ネロリの香りに奥深い味わいを感じられるのは、これらの多様な成分を含んでいるためです。

上記の他にも、ビタミンCの1種である2-エチルフランや防腐効果のあるカンフェンなども含み、ネロリの成分は50種類以上と多岐に渡っているため、沈痛・沈静作用やリラックス作用、食欲増進、抗炎症作用、抗酸化作用など、幅広い効果・効能が期待できます。

ネロリの効果効能は?

ネロリは、大量に精油が作れないため、希少価値の高い香りです。

花はひとつひとつ手で摘まれるため、収穫に時間と手間がかかります。たくさんの花からわずかな精油しか取ることができないため、非常に高価なオイルのひとつです。

心への影響

心を穏やかに落ち着かせながらも、明るさのある香りが気持ちを前向きにし、ストレスをほぐしイライラを解消してくれます。「天然の精神安定剤」と言われることもあるほどです。

不安感や心配事があるとき、ストレスがたまって元気が出ない時にやさしく励ましてくれる香りです。

身体への影響

心因性のトラブルに効果的といわれています。ストレスによる胃腸の働きの不調を和らげ、消化不良や腹痛などにも効果的です。

またスキンケアにも非常に適しており、古くから使用されてきました。肌への刺激が少ないので、肌タイプを問わず使うことができます。皮膚のターンオーバーを助け、潤いを与えながら引き締めます。ハリのある肌へと導き、アンチエイジング効果にもすぐれています。

皮膚への効能

肌には保湿効果が高く、細胞を活性化させるので、しわやしわ、たるみ、妊娠線にも効果的です。成熟肌にとてもぴったりな精油です。

体への効能

  • 抗菌作用
  • 抗うつ作用
  • 抗感染作用
  • 収れん作用
  • 鎮静作用
  • 消化促進作用
  • 静脈強壮作用
  • 鎮痛作用
  • PMS改善
  • 更年期障害の緩和
  • 催淫作用
  • 安眠作用
  • 強壮作用
  • 消毒作用
  • 殺菌作用

肌への効能

  • 保湿作用
  • 皮膚再生作用
  • 抗炎症作用
  • 老化防止作用

女性特有の不調・不安定さに

優れた鎮静作用や抗不安作用があることに加え、ネロリに含まれる「ネロリドール」という成分には、女性ホルモンと似た働きがあると言われ、女性ホルモンのバランスを整える働きがあります。生理不順や重い生理痛、月経前症候群(PMS)や更年期障害による身体の辛い症状にも効果があり、血行促進作用もあるため、女性に多い冷えやむくみといった血行不良による悩みにも効果的です。イライラや気分の落ち込み、涙もろくなるなどといった心の症状を和らげる効果もあるので、女性特有の精神的な不安定さの改善に役立ちます。

ネロリには催淫作用があると言われていますが、これはイランイランやジャスミンなどのような男女生殖器の強壮作用ではなく、不安やストレスを鎮める作用によって自分に自身を持ち、精神面からくる性的障害の解消に効果的という理由からそう言われているようです。

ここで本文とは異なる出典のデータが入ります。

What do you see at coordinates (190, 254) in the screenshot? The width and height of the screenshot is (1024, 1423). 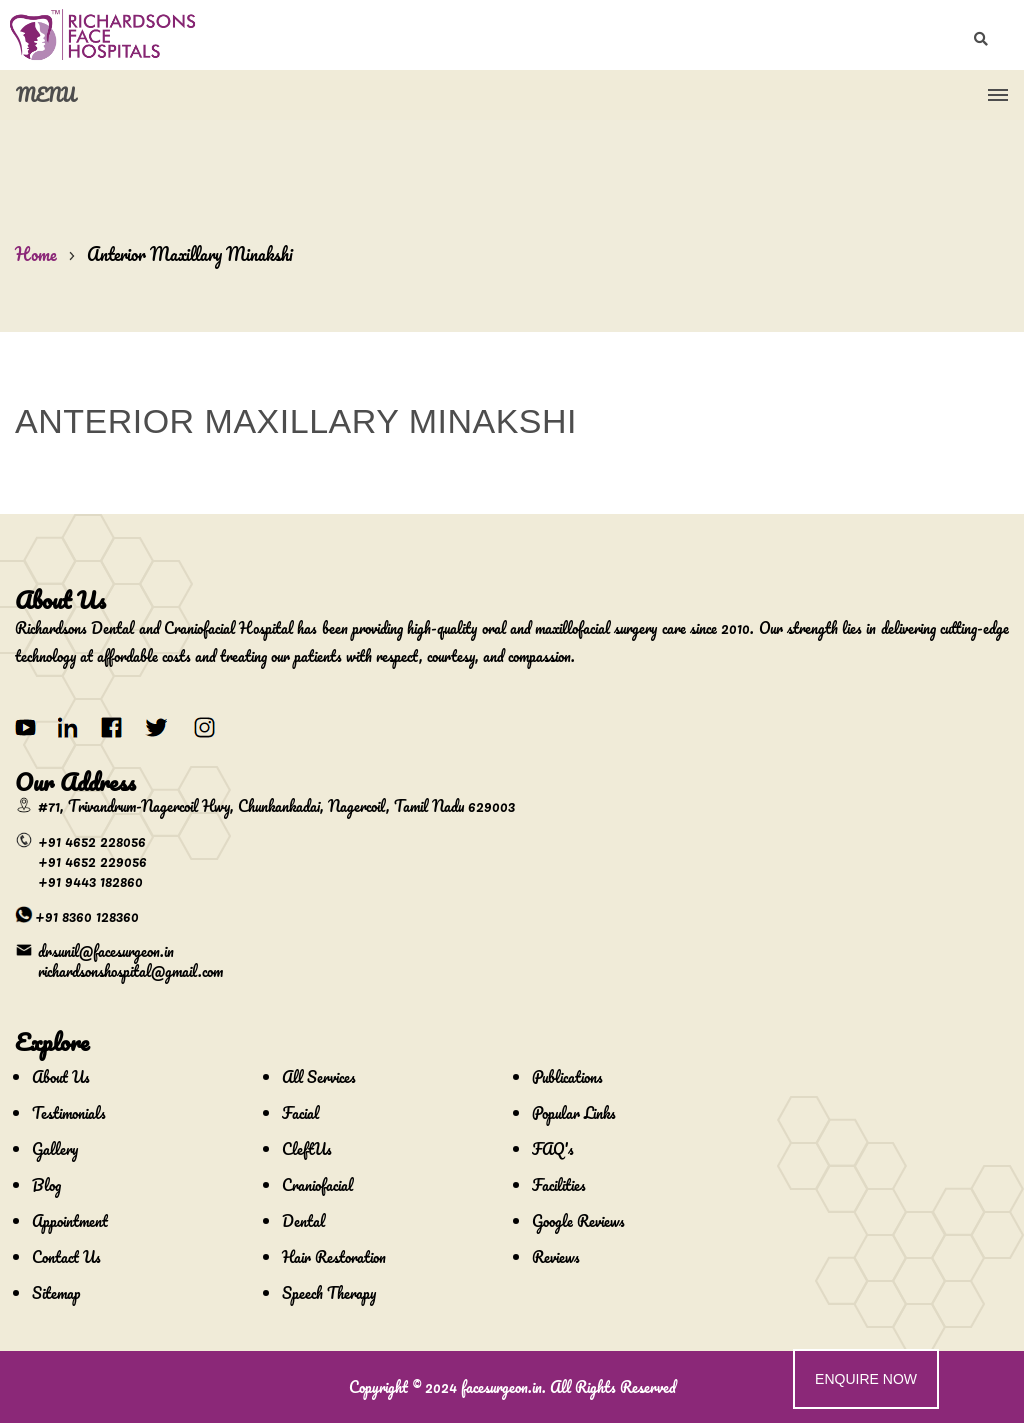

香水用としても非常に需要が高い精油ですし、相手を選ばない香りでもありますが、モテる香り(異性が惹かれる香り)だとは思わない方が良いかもしれません。ネロリは甘すぎないフローラル系で、上品さを感じる使いやすい香りですが、香りが強いので、大量に使い過ぎると吐き気や頭痛を起こすことがあります。また、鎮静効果が強いため、使用中に頭がぼんやりするように感じることがあるので、使い過ぎにはくれぐれも注意してくださいね。

相性の良い香り

柑橘系寄りのフローラル調で、ライトな印象のあるネロリはほとんどの香りと問題なく合わせることが出来ます。特に同系統と言えるフローラル系・柑橘系の香りを持つ精油との相性は抜群ですし、甘めの香りであればブレンドすることで全体的な印象を軽くしてくれる存在でもあります。樹脂系やスパイス系でも比率に気をつければマッチしますね。